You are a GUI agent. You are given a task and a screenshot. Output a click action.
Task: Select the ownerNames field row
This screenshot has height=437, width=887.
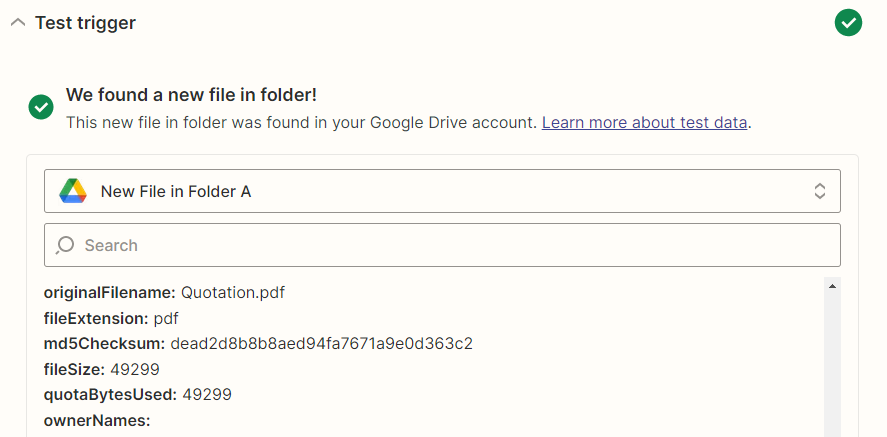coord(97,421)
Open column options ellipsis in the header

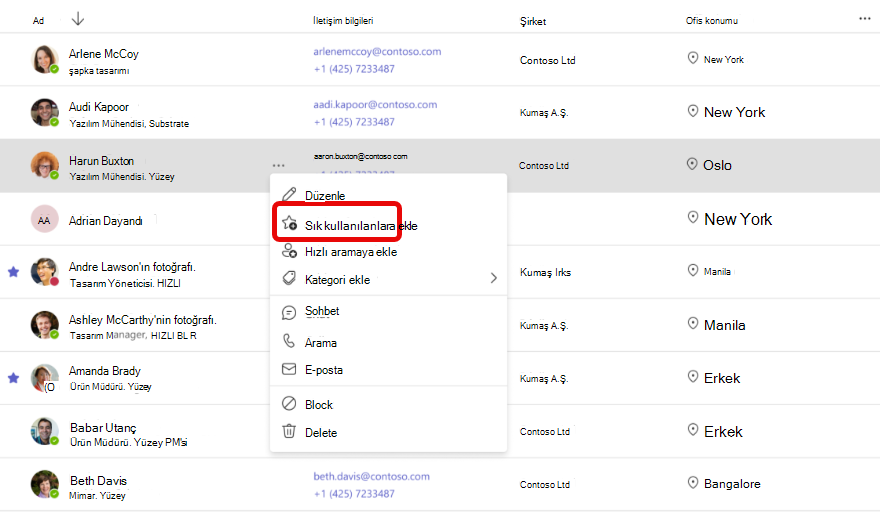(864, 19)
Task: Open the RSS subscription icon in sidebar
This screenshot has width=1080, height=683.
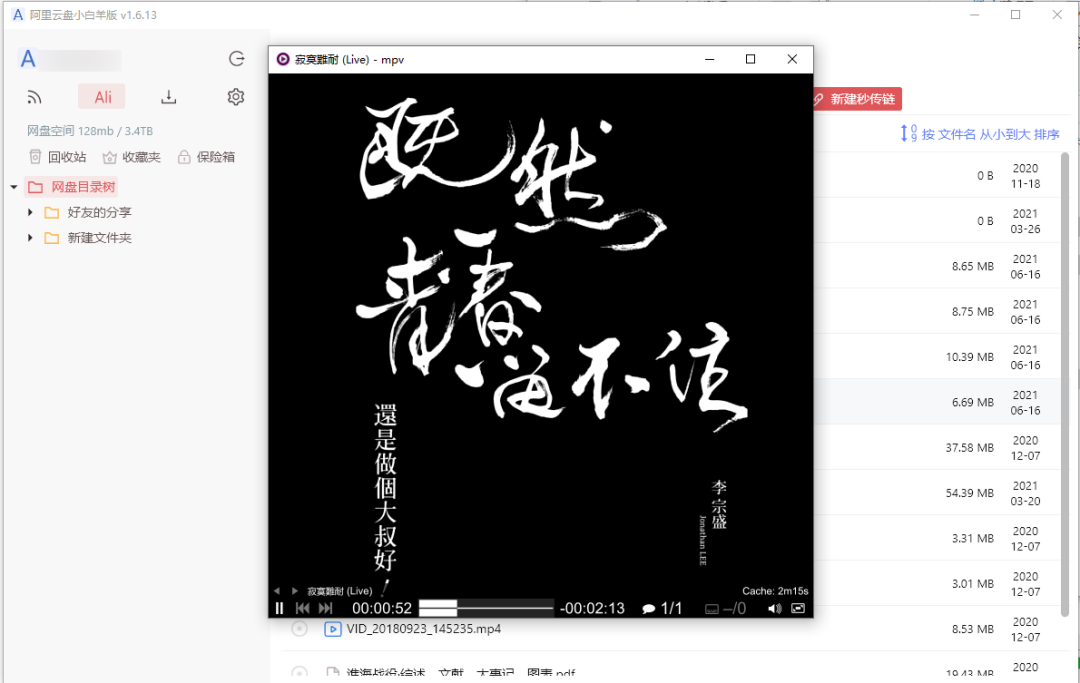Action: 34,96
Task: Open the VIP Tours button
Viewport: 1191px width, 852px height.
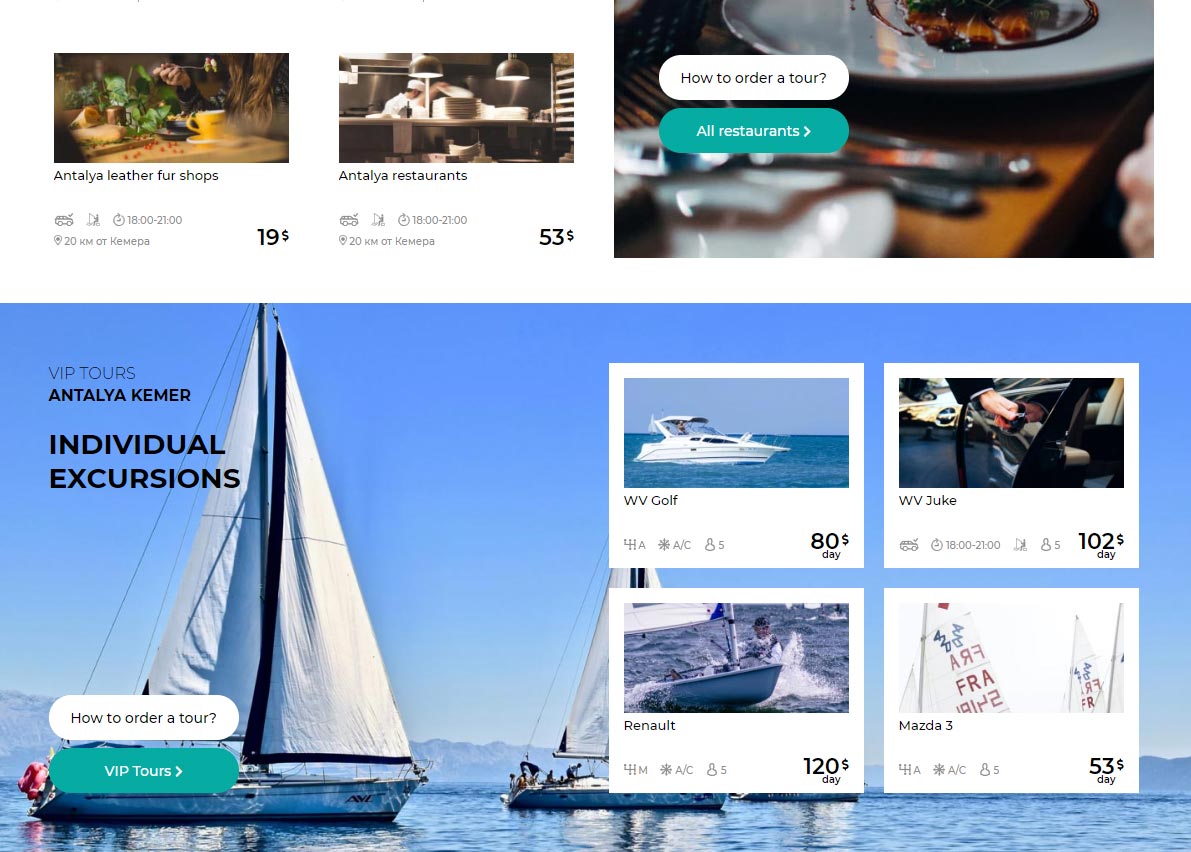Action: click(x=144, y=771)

────────────────

Assignment:
Please copy only the lines from the one that contains "This screenshot has height=437, width=887." through the last line of the records, exactly, and keep every picture out of the copy.

Response to the task:
This screenshot has height=437, width=887.
coord(97,421)
Open column options ellipsis in the header

(864, 19)
Task: Open the RSS subscription icon in sidebar
This screenshot has width=1080, height=683.
Action: 34,96
Task: Open the VIP Tours button
Viewport: 1191px width, 852px height.
Action: click(x=144, y=771)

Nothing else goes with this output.